Svizzera

Spunti per un (vero) dibattito sul matrimonio omosessuale

Assieme a temi etici troppo presto accantonati e risolti (in un unica direzione) come quelli attorno ad aborto ed eutanasia, il dibattito sull’omosessualità e sulle questioni a essa connesse – matrimonio e adozione – è forse tra i più caratterizzanti la nostra epoca, e perciò stimolante sia sotto il profilo antropologico che etico-culturale. Soluzioni e possibilità che soltanto una trentina di anni or sono raccoglievano pochi consensi dividono oggi l’opinione pubblica, e spiace constatare come spesso, soprattutto sul fronte libertario, i toni si inaspriscano fino al punto di boicottare aziende ree di essere capitanate da persone con opinioni opposte. Il recente confronto suscitato dalla votazione del prossimo 26 settembre in Svizzera, intitolata in modo semplicistico Matrimonio per tutti e sostenuta da uno slogan ancor più superficiale («Sì, lo voglio»), non fa purtroppo eccezione. Il ritorno a un più pacato confronto, basato magari su alcune solide categorie filosofiche, potrebbe quindi aiutare a leggere la reale portata delle questioni poste sul tavolo.

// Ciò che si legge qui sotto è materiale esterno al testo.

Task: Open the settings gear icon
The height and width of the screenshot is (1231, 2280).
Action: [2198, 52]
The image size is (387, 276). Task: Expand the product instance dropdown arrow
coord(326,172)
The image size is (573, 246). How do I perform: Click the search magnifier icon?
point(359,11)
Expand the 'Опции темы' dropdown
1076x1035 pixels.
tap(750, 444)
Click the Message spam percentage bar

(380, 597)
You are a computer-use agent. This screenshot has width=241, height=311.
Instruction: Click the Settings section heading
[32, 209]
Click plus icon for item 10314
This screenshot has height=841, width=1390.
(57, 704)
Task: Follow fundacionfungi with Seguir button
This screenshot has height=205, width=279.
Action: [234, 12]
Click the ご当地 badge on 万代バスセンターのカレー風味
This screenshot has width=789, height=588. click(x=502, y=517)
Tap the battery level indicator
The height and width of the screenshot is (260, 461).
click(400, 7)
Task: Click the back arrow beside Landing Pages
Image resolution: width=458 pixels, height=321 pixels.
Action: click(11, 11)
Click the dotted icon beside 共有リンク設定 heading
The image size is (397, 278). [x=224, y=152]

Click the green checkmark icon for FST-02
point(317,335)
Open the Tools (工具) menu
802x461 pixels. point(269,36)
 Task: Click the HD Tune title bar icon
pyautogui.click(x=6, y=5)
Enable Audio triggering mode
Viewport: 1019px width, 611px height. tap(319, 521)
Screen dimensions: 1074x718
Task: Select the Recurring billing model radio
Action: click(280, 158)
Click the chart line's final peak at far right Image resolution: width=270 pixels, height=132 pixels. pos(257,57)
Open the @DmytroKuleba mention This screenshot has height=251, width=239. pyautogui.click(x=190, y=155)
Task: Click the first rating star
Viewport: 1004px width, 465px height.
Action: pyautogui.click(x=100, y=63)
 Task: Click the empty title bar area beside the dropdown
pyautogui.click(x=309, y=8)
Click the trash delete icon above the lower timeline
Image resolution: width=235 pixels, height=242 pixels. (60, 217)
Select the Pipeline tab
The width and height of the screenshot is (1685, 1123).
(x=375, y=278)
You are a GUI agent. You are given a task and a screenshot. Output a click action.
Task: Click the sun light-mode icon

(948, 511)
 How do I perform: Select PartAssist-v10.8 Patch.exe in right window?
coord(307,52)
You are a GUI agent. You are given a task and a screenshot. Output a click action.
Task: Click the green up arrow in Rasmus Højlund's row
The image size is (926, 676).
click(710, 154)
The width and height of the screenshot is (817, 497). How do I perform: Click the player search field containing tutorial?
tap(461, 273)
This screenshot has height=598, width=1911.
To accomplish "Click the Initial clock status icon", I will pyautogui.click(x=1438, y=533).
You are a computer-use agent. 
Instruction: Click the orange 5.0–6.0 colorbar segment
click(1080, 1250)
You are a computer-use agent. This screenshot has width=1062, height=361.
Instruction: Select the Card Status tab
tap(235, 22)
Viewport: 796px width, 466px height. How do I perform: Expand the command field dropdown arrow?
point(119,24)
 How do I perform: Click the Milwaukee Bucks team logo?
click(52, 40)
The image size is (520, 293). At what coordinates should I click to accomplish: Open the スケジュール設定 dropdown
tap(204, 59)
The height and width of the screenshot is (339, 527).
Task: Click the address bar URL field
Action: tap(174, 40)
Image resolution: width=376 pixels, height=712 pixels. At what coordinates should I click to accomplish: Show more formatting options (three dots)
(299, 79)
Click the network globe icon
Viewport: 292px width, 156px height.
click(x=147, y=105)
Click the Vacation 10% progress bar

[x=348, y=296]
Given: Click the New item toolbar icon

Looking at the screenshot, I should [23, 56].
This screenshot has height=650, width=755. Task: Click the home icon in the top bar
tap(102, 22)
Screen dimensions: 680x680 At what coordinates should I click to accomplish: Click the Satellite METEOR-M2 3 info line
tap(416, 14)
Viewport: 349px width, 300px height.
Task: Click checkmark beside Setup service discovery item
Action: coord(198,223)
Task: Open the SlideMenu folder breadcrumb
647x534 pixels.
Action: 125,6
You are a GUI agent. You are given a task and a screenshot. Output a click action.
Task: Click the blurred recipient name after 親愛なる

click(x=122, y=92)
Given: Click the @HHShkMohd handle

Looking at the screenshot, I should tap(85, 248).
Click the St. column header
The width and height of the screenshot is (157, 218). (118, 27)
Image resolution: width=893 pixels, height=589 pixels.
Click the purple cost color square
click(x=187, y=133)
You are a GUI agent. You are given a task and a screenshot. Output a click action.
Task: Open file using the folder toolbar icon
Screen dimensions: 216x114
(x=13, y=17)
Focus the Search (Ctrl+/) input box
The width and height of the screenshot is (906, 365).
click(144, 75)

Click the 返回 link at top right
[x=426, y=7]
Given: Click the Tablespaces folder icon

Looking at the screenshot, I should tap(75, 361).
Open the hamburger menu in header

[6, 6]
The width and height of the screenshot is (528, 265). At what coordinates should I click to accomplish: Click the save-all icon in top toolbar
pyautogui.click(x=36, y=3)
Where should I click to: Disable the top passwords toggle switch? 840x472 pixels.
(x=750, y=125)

Desiderio, diritto, limite, possibilità: soltanto sciogliendo il nodo che lega questi termini, a partire da una lucida messa a fuoco dei loro significati, sarà possibile infatti intavolare un dibattito degno di tale nome. Come il desiderio diventi diritto e infine legge, e come il limite venga sovente accerchiato (mai annullato) dalle possibilità della tecnica e della scienza sono due aspetti del medesimo problema che si incarnano, iconicamente, nella figura triste di Oscar Pistorius. Triste non solo per la conclusione criminale della sua parabola, ma triste dall’inizio, come è triste ogni desiderio frustrato da un limite oggettivo – l’impossibilità di correre come tutti gli altri – che le protesi hi-tech avevano aiutato a superare senza cancellare del tutto. La sua ambizione di poter gareggiare a fianco dei normodotati ne ha fatto il paladino di una filosofia dell’anti-limite, dello «yes you can», dei padri che dicono ai figli (sapendo di mentire) «non permettere a nessuno di dirti quello che puoi o non puoi fare». Abbracciare questo credo, una delle infinite sfaccettature del politicamente corretto, significa cancellare la natura di per sé tragica del desiderio, perché sempre confrontato a limiti che sono insiti nella realtà delle cose. Non si chiede di non desiderare – è una delle espressioni più alte dell’essere umano – ma di continuare a farlo nella consapevolezza dei propri limiti, conoscendoli per quello che sono. La sterilità di una coppia gay, dalla quale non nascerà mai un figlio generato da entrambi e soltanto da loro, è un limite ontologico che non andrebbe confuso con il limite (accidentale, avrebbe detto Aristotele) di una coppia eterosessuale non fertile. Anche da qui dovrebbe partire il dibattito attorno alle adozioni, per non illuderci che la scienza abbia cambiato lo statuto ontologico di una condizione che continua a essere «limitata».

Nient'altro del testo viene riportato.